Onboard freelancers in 4 steps

Now that you know which mistakes to avoid when it comes to onboarding, let’s help you make them a part of your team step-by-step. Don’t expect freelancers to simply read a document and get cracking the next day, it’s a bit more complicated than that. The more detailed your brief and the clearer the scope of work is, the faster you’ll see results.

Introduce freelancers to your company culture

To be able to communicate more openly, let your new team members know about your company culture, who the founders are, what defines you, and what your business goals are. Freelancers understand that they are not a direct part of your agency, but they can help you shape its future.

If you provide them with documentation to get started, reserve one part about your agency so they know what to expect when working with you (and your team).

Set up the right communication channels

Slack, email, SMS, push-notifications—there are so many ways we can communicate these days. Sadly, some agencies still rely heavily on email chains, CCing everyone who needs to be informed. Imagine having to read an email thread containing 30 emails, but only one is relevant to you. Doesn’t sound like a good use of your time, does it?

If you decide to work with a developer, do they really need to be available eight hours a day? Developers prefer deep work, and need to focus on their tasks, without being disrupted by constant Slack private messages. The same might be applicable to content writers, who chip away at their tasks to meet their deadlines.

What I’m trying to say: when you set up communication channels, keep in mind that not everyone needs to be constantly available. Choose tools that help your agency be productive, without notifications getting in the way.

SPP team roles settings

For instance, in SPP, your team has notification tailored to their team roles. Someone who doesn’t have access to invoices doesn’t need to get notified about them. The cool thing is that there are in-app notifications on top of email notifications. Your team members decide how they want to stay up-to-date with what’s happening.

Provide a style guide for contractors

Creative freelancers need to know what kind of rules you have when it comes to:

  • tone of voice

  • company branding

  • communication dos and don’ts

This is especially important if you allow them to post about your company on social media, reach out to potential partners, and other tasks where they represent your agency. It shouldn’t be blatantly obvious that a third party is acting on your behalf.

The first step would be to set up a custom email inbox for your new team, and introduce provide them with a branding cheat sheet that talks about your company, and things to keep in mind.

Be clear about invoices and NDAs

Nobody likes financial and administrative tasks, but they are a necessicty. Would you rather risk a lawsuit because you didn’t ask your freelancers to sign an NDA to deal with an important client? Or get in trouble with local authorities because you didn’t validate the VIES VAT ID of those invoices you received?

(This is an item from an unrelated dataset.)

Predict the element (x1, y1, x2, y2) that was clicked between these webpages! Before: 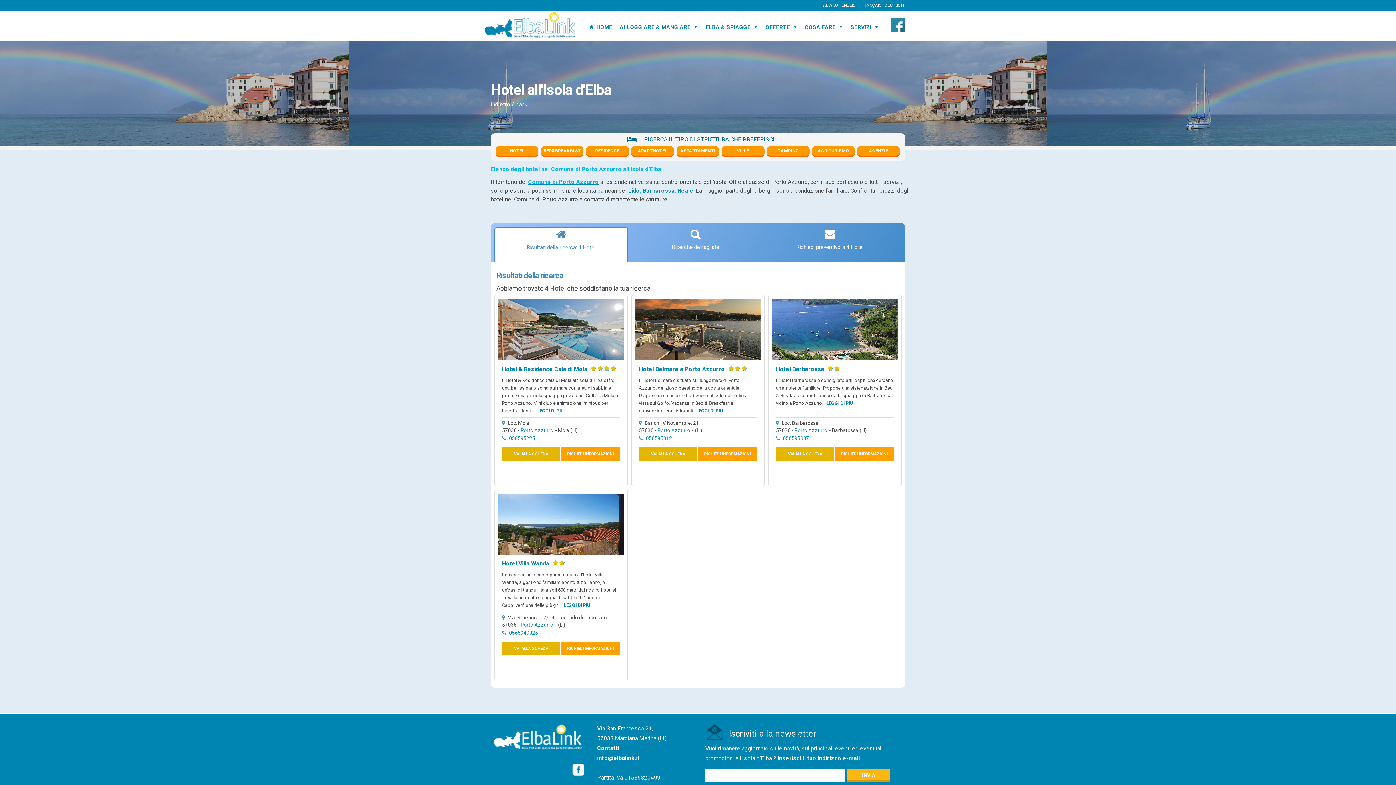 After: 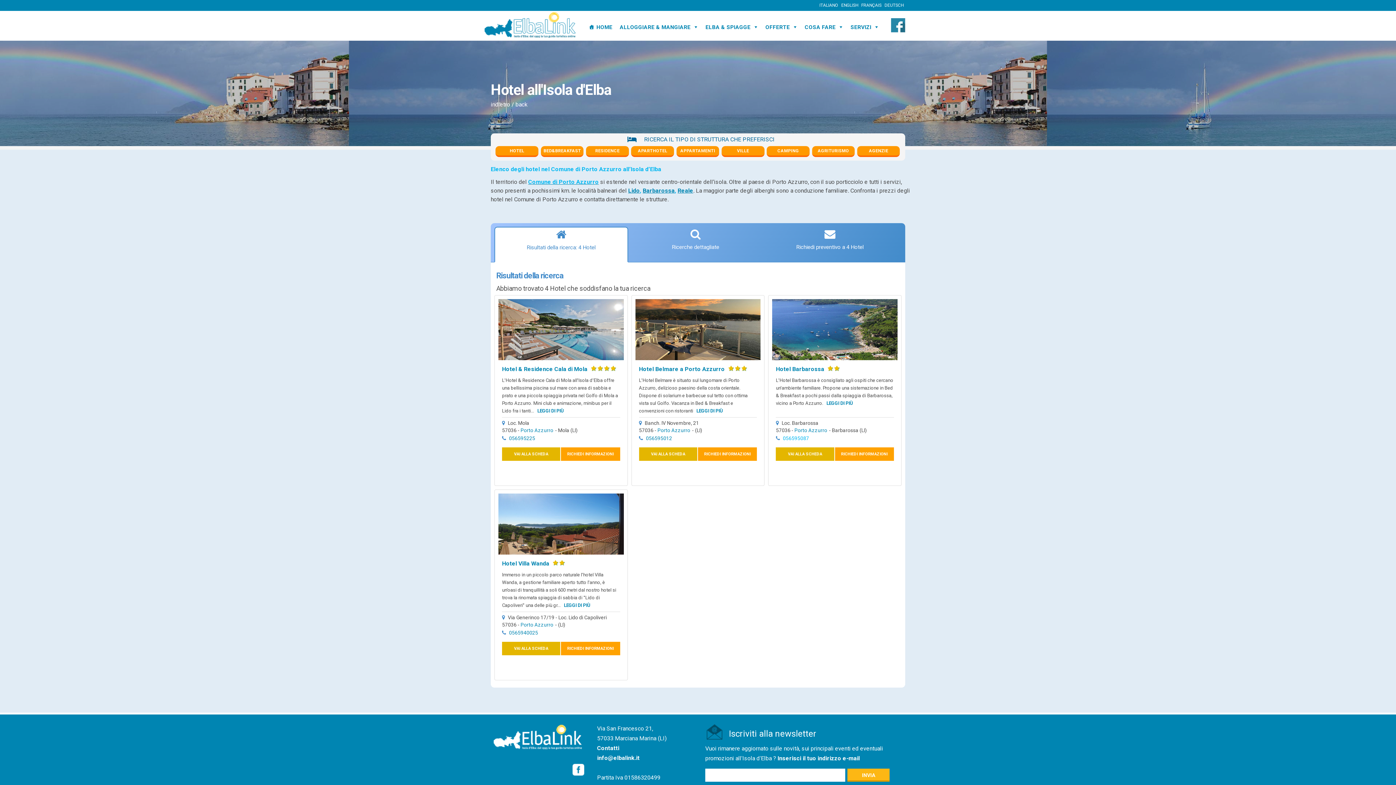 Action: bbox: (776, 435, 809, 441) label:  056595087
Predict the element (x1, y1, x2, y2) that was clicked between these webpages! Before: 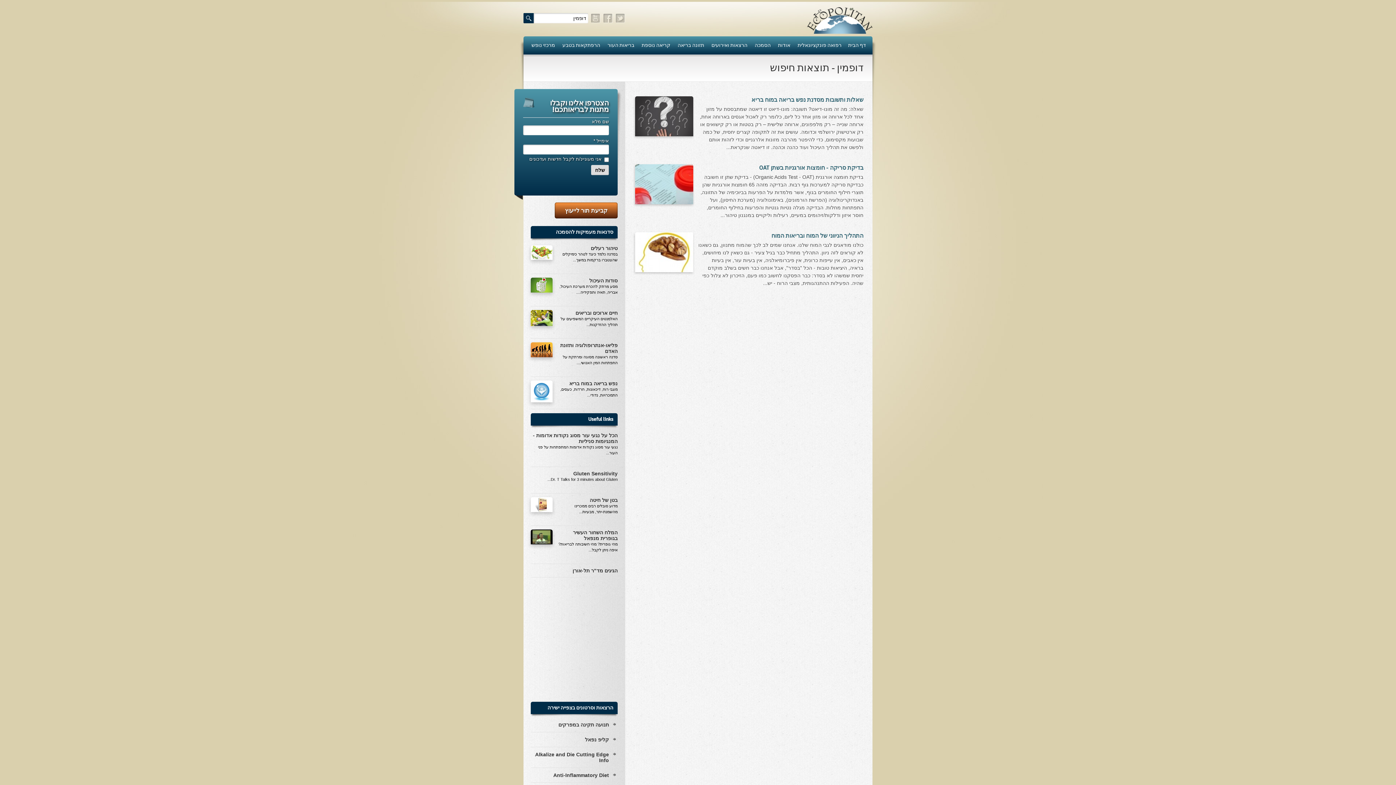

Before any work can commence, get these boring things out of the way. Tell freelancers exactly what needs to be on their invoices, and if they need to comply with certain security regulations (NDAs, computer encryption, use of VPNs, GDPR regulations, etc.). Some best practices should be mentioned in your agency’s documentation.

Make new freelancers feel welcome

When there are so many things you need to take into consideration running an agency, it can be difficult to make freelancers feel as included as full-time employees.

That’s why it’s important to set up strategies that form a better connection right away, improve the way of communicating between internal teams and contractors, and allow for easy check-ins.